Rhaan, im Jahr 998 nach Gründung des Königreichs, Zul der 3. Woche, Mittag
Im frühen Morgen verließ man die Strasse und wendete sich nach Norden. Die Sonne wärmte die Glieder und vertrieb das beklemmende Gefühl, dass die Nacht hinterlassen hatte. Irgendwoher war stundenlang ein leises Wehklagen gedrungen, dass sich erst in der Morgendämmerung gelegt hatte. Failin deutete nach Osten und erläuterte kurz den Grund: „Lyrenton. Oder besser gesagt was davon übrig ist. Sehr nahe am Klageland. Der Ort macht krank. Und die Schrecken aus dem Nebel treiben sich dort herum, als ob etwas sie magisch anziehen würde. Daher kamen auch die Schreie in der Nacht. Wir halten uns fern.“
Failins Finger folgend konnte man in der Ferne nur ein paar dunkle Schatten ausmachen. Ob es sich um die Gebäude Lyrentons handelte – Failin schien es nicht herausfinden zu wollen.
Rhaan, im Jahr 998 nach Gründung des Königreichs, Mol der 3. Woche, kurz nach Sonnenuntergang
Failin hatte sich während der ganzen Zeit als äußerst dürftiger Gesprächspartner gewesen. Nun schien er jedoch etwas mitteilen zu wollen: “Rosenbruch – wir werden gleich ankommen – gehörte vor dem Krieg zu Cyre. Nun liegt es auf Darguun-Territorium. Haus Cannith gründete den Ort, als man hier eine große Ader roten Marmors fand. Sie brachten zwergische Bergarbeiter aus den Festen von Mror her um ihn auszugraben und abzubauen. Überall wo ihr Cannith-Architektur sehr, könnt ihr auf den Stein treffen – Sharn, Flammenfeste, Korth und sogar in Rhukaan Draal. Wahrscheinlich kommt der halbe rote Marmor ganz Khorvaires aus dem Steinbruch hier.“
Schließlich fuhr das Fuhrwerk über einen Hügel, und Failin stoppte.

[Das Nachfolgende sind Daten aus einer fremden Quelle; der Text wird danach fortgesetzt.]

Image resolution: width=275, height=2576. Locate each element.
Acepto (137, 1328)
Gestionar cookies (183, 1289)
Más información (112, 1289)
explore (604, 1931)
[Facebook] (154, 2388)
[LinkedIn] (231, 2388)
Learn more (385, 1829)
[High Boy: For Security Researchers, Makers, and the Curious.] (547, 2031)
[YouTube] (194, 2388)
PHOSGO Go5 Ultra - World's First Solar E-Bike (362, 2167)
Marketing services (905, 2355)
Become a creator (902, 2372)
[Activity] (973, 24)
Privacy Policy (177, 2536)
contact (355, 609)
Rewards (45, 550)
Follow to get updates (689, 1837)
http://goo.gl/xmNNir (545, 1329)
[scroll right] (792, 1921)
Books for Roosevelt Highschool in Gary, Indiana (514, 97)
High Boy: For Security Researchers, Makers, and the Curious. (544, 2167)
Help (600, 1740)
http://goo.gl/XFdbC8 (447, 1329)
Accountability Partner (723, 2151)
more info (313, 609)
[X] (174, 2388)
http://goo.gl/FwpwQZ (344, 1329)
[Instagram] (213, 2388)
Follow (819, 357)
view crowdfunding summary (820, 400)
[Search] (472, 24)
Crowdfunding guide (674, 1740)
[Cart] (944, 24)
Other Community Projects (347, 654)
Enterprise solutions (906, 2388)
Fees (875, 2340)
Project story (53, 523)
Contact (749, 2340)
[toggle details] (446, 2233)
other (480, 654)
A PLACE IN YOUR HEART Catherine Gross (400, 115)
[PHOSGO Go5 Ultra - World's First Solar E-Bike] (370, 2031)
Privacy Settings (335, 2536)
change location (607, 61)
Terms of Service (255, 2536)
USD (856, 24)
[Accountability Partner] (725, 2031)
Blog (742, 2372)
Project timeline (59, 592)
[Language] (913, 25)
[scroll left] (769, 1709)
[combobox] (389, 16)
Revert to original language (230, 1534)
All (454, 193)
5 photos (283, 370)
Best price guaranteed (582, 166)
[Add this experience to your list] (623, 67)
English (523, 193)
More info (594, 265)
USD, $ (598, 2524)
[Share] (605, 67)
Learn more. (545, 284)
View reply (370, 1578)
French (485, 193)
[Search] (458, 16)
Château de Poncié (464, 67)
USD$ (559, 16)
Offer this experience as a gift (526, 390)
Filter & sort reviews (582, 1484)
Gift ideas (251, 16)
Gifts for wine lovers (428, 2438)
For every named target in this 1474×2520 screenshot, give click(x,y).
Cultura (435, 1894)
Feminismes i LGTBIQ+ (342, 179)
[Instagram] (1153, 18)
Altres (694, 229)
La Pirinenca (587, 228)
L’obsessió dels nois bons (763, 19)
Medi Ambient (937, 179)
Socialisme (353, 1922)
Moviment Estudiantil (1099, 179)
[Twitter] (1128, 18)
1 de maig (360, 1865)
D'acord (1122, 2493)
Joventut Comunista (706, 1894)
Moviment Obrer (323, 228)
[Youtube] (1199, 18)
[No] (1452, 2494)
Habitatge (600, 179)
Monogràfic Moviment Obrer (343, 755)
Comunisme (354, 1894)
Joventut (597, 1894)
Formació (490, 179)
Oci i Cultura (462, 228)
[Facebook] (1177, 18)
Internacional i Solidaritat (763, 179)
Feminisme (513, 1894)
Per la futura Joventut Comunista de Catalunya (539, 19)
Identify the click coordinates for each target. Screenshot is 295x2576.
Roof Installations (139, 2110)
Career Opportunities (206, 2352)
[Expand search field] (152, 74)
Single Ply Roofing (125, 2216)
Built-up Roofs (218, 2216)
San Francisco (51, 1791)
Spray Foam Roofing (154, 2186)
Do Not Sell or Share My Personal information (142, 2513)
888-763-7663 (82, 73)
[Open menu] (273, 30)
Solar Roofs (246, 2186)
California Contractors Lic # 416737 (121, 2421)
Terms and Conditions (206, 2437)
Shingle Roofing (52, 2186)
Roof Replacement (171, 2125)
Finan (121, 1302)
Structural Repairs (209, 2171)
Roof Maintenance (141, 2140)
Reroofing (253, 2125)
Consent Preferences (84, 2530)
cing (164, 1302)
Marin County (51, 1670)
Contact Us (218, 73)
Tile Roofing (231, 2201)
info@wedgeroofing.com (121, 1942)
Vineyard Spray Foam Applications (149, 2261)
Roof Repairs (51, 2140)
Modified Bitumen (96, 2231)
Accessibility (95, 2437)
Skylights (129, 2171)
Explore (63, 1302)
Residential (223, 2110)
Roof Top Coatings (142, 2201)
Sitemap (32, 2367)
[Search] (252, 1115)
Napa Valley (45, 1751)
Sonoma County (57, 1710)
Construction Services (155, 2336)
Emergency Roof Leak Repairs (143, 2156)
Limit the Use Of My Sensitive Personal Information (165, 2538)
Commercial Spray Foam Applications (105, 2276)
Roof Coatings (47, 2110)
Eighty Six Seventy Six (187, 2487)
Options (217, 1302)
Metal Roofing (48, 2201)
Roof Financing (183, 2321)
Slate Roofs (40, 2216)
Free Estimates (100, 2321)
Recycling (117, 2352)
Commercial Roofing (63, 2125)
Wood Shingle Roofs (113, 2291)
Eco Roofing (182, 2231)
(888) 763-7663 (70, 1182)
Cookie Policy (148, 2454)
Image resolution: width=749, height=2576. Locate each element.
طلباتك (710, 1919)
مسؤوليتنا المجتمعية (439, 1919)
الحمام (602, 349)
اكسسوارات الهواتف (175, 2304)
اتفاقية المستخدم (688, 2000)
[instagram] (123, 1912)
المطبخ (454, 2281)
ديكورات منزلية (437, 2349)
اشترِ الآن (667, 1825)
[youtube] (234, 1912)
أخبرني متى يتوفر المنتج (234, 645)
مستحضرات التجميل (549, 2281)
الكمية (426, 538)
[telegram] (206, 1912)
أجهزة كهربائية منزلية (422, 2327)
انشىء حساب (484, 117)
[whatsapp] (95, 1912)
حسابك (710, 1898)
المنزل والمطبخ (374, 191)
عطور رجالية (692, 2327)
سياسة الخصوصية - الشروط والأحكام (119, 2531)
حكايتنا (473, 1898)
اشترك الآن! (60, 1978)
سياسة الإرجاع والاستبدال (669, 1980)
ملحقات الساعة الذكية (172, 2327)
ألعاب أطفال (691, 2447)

“Merkwürdig. Hattet ihr ein paar Freunde eingeladen?“
Die Gruppe stieg aus dem Wagen und schaute von der Hügelkuppe hinab. Dort lag Rosenbruch. Der Steinbruch selbst musste mehr als eine Quadratmeile messen, und eine nur zu erahnende Tiefe haben. Über das ganze Plateau erstreckten sich die Reste des Ortes – alles schien niedergebrannt zu sein. Hier und dort ragten verkohlte Holzbalken in die Luft und ansonsten dominierten die Kamine und Fundamente der zerstörten Siedlung das Bild.
Und noch eine Merkwürdigkeit drängte sich auf: Trotz der sommerlichen Wärme schien es so als ob das ganze Plateau unter einer glitzernden Schicht aus Eis begraben sei in der sich die aufgehenden Monde Eberrons widerspiegelten.
Eine einzige weitere Lichtquelle war im Tal auszumachen. Ein großes Feuer brannte im südlichen Teil des Dorfes. Vier Zelte waren rundherum aufgebaut und vereinzelt konnte man sehen, wie Personen sich in dem Lager hin und her bewegten.
Ethan schaute eine ganze Weile angestrengt hinunter und sagte dann:
“Ich zähle 16 Pferde, 2 Karren und mindestens sieben Personen – nein, dort im Schatten stehen noch zwei… Skelette! So wie man das bei dem schlechten Licht sagen kann, tragen die anderen Kettenpanzer und Helme. Und die Helme scheinen halb geschlossen zu sein. Irgendwie sehen sie merkwürdig aus. Als ob sie etwas Besonderes darstellen sollten. Jedenfalls tragen alle die gleichen Rüstungen…“
“Still", Unterbrach Rigana den jungen Mann im selben Moment. “Hört ihr das auch?
Alle lauschten eine Weile angestrengt. In der Tat schien vom Steinbruch in regelmäßigem Abstand ein singender Ton herüber zu finden. Als würde jemand mit einer Spitzhacke auf Stein schlagen, dachte Hammer.